**Material for the task:**
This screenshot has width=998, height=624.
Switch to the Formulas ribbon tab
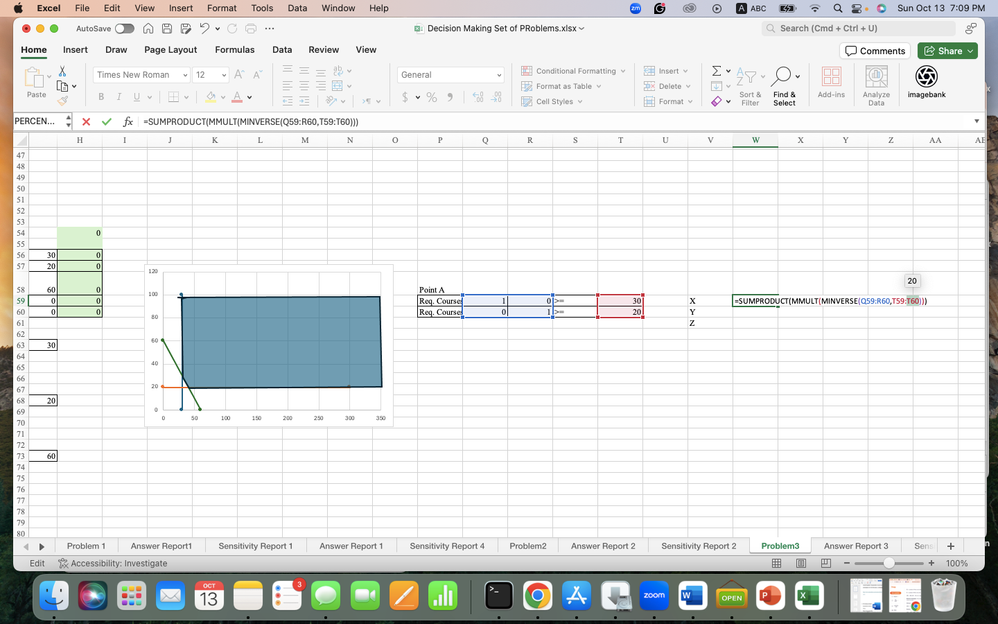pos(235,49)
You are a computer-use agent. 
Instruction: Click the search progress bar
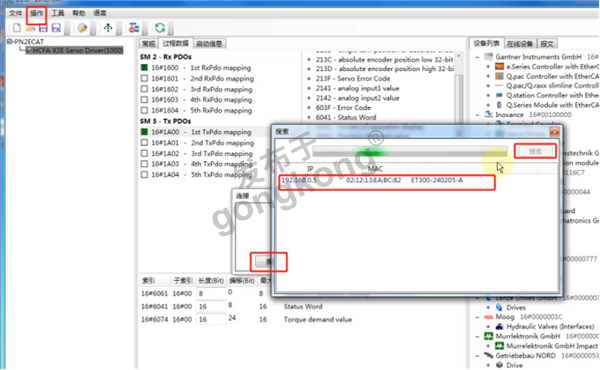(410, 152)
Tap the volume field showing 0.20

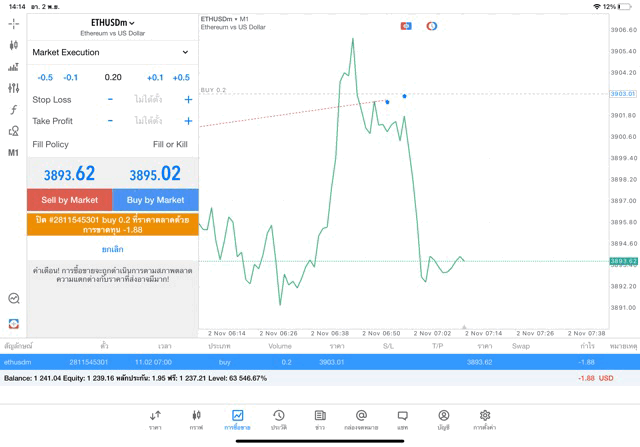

**Task directions:** Render the lines above as a numbered list, beginning with the line that contains "You are a computer-use agent." and continuing through the last line, with both ends included. Omit blank lines and pictures.

**Output of the task:**
1. You are a computer-use agent. 
2. Instruction: Click the search progress bar
3. (410, 152)
4. Tap the volume field showing 0.20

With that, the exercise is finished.